Highways Agency Traffic Officer in the UK here. I work on the motorways in liveried 4X4s and do this on a regular basis.

Interrupting the flow of traffic on the motorway can be due to some kind of planned event. These will be scheduled when traffic is light (though therefore fast) - generally at night. These closures must adhere to chapter 8 of the Traffic Signs Manual in the UK which defines exactly what forewarning of lane closures is needed and the distances involved. These advance signs are obviously set up first, then a vehicle with direction arrow and crash cushion on the back (known as a Traffic Management or TM vehicle) will be positioned and start to drop the cones to physically close the lanes as defined by Chapter 8. These vehicles are not allowed to work in the running lanes without the advance warning signs or a rolling road block to create a sterile area for them to work in.

Alternatively, the flow of traffic may need to be be interrupted due to an unplanned danger: debris in carriageway; stranded vehicle in running lane; Road Traffic Collision; Air ambulance landing; immediate barrier repairs needed; pot holes need filling etc. This is what the Highways Agency Traffic Officers and the police manage and execute. If for any reason a person needs to access the carriageway a sterile area needs to be created and this will be done using a rolling road block as others have described.
posted by hmca at 5:52 AM on September 2, 2009


cj, I've seen the beginning of the process, and it's pretty much as you describe. It does seem risky. Another oddity is when one comes across a moveable-barrier truck in action.
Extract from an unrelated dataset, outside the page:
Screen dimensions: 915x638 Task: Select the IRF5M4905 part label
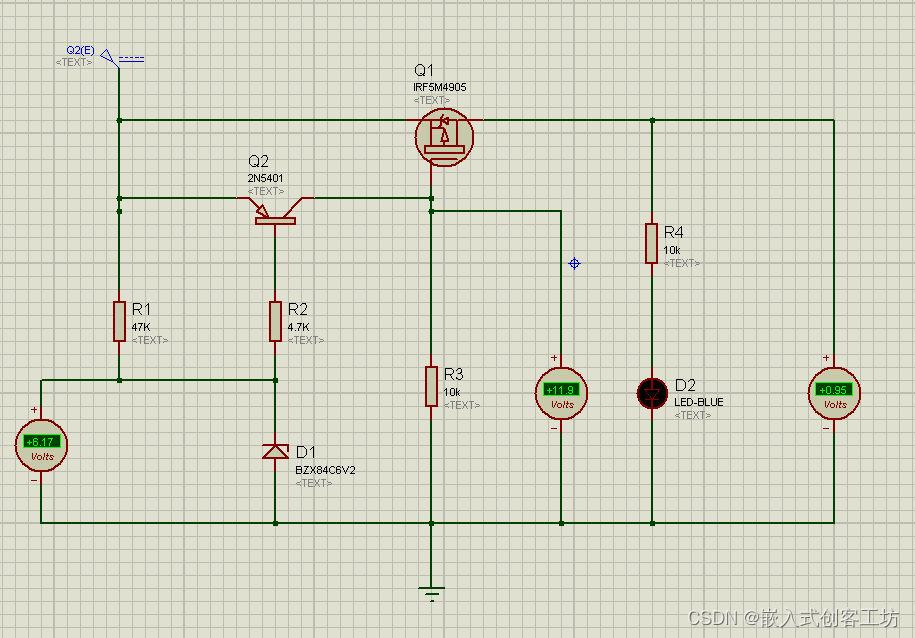click(x=439, y=87)
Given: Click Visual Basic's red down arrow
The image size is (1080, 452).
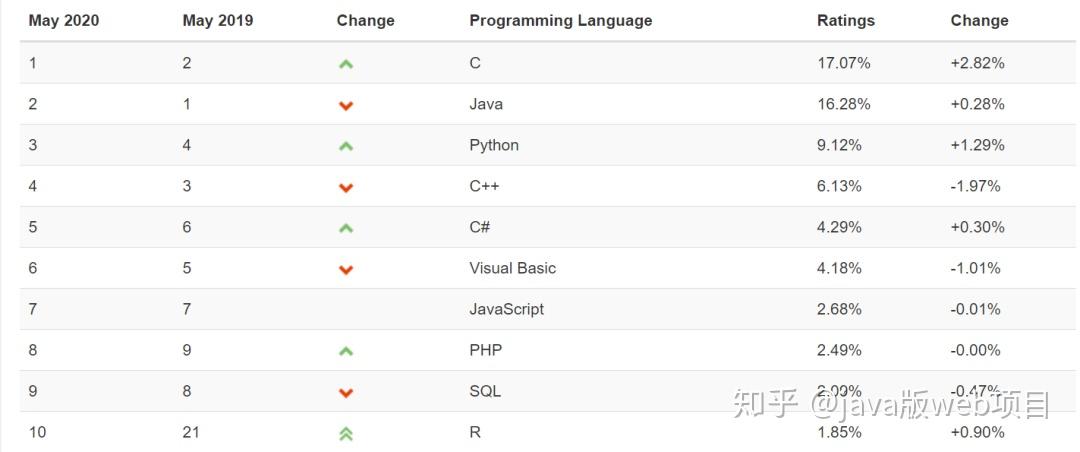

I've been slightly in front of a rolling road block, and it's really creepy. I pulled onto the highway from an entrance ramp one morning and noted an odd absence of traffic, like, I was the only car on the road. This was on the DC beltway around 9:00 am on a weekday, so I did realize sometihng was up, but, you know, I was thinking about getting to work, so I didn't over-think it. I glanced in my rear-view mirror, and saw the roadblock behind me--a couple of cruisers with their lights on, blocking an immense number of cars, moving, but slowly. As I began to figure out what was going on, I came upon an accident scene with a car pointing in the wrong direction.
posted by MrMoonPie at 5:58 AM on September 2, 2009


For more about Highways Agency Traffic Officers
posted by hmca at 6:06 AM on September 2, 2009


Thanks, hmca. Out of curiosity, how often (if at all) do those TM's get run into when they begin to lay down the cones? It seems to me that late at night, you're going to have people (a) going much faster and (b) more tired/intoxicated, and therefore not notice the signs. Is the brightly-lit arrow sign on the back enough to get people out of the way?